*** AVAILABLE DATA ***

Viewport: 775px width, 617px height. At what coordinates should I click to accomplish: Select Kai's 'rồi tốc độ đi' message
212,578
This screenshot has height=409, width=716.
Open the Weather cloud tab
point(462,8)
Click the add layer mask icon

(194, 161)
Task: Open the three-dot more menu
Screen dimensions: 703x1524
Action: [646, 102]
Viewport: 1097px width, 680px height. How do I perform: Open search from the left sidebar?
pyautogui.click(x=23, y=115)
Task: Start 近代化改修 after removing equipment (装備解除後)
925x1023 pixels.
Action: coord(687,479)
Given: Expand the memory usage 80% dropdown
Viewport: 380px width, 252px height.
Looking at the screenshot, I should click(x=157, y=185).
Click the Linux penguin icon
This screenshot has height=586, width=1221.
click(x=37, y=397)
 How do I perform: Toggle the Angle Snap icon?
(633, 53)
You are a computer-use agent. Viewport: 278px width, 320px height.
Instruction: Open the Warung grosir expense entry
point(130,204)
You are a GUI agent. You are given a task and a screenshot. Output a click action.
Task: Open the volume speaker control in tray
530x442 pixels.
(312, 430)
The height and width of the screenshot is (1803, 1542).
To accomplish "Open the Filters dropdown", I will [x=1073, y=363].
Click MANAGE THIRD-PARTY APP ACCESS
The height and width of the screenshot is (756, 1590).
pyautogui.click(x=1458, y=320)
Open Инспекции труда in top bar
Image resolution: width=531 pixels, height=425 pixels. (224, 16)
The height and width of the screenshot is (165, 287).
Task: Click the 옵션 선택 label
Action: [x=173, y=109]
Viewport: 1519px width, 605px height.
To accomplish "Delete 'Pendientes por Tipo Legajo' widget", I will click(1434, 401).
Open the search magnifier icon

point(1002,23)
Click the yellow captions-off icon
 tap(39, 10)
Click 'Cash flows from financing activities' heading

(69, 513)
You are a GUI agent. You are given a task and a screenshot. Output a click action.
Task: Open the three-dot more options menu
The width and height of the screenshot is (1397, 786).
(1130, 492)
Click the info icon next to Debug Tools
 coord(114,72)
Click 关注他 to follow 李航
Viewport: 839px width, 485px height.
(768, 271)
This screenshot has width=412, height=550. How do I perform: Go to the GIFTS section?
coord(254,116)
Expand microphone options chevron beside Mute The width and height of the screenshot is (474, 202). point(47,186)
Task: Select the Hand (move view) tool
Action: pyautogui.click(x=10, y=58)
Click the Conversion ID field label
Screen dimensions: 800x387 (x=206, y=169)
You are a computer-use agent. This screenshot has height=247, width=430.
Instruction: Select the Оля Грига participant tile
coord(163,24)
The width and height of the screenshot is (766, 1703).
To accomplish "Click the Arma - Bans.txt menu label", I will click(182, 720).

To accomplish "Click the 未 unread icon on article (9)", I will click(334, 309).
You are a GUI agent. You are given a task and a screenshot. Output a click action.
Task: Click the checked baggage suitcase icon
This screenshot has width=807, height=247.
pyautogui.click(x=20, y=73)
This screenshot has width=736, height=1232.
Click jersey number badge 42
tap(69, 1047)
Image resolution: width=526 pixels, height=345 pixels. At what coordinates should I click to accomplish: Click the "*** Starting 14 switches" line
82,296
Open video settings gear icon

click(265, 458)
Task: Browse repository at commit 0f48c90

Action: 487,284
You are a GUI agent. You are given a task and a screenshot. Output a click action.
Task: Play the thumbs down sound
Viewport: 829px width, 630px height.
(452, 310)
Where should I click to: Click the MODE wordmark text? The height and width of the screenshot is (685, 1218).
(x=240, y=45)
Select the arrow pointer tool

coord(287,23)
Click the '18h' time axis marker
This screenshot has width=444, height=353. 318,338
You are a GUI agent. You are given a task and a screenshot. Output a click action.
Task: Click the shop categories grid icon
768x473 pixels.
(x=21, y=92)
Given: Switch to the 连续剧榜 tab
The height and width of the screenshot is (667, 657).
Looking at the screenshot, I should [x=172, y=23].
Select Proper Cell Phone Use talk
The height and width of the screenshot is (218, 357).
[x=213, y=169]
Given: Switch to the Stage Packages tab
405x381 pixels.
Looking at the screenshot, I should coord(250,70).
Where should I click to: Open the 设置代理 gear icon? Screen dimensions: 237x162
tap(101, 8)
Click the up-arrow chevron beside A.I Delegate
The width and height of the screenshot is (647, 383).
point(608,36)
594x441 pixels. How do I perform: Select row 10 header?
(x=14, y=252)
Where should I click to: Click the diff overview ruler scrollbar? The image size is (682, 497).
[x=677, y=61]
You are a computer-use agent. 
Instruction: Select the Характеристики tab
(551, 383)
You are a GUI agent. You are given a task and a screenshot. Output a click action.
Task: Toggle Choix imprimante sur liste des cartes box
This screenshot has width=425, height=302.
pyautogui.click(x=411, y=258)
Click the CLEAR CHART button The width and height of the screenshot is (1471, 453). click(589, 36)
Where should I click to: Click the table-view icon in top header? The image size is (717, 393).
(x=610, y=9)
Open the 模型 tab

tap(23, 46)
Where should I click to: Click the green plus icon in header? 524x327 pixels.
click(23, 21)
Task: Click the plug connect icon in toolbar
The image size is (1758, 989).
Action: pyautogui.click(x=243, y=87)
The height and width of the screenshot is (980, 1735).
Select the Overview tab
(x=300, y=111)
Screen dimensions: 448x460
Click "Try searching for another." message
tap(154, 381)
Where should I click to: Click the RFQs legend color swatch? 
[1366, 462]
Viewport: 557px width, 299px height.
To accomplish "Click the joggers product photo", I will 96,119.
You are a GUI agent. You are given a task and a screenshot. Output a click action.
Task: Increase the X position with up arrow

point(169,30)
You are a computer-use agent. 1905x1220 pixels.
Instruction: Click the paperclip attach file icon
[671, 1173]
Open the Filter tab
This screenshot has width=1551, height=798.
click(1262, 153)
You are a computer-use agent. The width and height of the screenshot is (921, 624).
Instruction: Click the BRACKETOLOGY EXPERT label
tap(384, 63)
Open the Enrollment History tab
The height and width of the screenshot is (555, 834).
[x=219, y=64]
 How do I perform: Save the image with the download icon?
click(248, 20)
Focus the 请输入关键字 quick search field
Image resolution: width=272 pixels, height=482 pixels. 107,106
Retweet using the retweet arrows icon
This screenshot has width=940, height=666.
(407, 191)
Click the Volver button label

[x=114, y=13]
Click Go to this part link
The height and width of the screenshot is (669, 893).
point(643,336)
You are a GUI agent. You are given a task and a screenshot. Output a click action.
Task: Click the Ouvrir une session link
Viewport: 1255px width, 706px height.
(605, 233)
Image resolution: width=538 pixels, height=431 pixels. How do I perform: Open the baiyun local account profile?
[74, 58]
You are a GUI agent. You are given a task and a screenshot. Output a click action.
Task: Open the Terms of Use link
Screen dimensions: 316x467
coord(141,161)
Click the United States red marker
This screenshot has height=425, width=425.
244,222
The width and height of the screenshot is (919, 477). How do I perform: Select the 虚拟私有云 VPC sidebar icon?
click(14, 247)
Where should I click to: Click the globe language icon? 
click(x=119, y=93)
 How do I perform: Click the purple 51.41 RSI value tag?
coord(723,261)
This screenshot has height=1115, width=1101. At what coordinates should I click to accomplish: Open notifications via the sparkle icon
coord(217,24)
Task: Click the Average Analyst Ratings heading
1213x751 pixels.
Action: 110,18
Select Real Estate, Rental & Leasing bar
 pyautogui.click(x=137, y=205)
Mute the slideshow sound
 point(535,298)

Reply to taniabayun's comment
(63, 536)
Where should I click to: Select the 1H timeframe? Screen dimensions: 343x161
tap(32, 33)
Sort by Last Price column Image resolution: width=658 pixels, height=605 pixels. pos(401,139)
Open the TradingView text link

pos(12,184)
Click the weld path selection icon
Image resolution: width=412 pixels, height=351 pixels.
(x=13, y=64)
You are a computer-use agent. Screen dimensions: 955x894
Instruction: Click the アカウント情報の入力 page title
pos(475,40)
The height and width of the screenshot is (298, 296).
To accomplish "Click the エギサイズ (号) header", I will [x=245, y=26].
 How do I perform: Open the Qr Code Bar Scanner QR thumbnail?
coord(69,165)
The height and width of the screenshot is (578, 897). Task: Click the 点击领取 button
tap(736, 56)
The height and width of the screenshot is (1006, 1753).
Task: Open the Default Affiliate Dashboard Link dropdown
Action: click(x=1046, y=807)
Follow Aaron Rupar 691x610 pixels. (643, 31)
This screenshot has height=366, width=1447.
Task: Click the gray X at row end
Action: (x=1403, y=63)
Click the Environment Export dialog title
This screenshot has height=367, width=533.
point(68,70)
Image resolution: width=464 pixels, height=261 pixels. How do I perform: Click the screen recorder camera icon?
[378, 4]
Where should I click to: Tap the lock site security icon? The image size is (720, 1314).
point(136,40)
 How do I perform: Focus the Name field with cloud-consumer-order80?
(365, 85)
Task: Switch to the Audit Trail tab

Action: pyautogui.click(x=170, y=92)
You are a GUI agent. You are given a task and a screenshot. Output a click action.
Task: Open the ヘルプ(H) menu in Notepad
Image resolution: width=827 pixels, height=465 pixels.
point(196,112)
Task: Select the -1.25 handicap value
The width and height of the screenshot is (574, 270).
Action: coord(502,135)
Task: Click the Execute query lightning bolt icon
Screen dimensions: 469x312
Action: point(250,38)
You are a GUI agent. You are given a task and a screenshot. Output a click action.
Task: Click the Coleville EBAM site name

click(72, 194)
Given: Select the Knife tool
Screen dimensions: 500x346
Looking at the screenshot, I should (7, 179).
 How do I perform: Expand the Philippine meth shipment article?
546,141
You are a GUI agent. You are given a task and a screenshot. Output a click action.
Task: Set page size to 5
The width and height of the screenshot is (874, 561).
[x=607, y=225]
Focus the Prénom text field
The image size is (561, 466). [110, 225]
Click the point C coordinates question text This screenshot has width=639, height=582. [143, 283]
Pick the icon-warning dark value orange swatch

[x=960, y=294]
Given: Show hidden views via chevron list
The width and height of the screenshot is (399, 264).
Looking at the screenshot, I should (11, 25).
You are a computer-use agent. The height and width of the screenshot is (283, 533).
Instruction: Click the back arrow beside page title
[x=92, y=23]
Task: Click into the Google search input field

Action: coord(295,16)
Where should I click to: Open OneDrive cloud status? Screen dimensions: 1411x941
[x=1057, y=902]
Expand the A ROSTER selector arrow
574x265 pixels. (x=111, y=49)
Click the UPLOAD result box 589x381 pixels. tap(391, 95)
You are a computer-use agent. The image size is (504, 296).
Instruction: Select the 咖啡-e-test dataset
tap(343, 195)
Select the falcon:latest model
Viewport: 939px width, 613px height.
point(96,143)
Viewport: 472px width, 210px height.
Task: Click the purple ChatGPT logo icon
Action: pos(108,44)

*** End of AVAILABLE DATA ***

## PROBLEM TO SOLVE
Your answer should be the lines of the records that hold the string "three".

## ANSWER SPACE
Task: Open the three-dot more menu
Task: Open the three-dot more options menu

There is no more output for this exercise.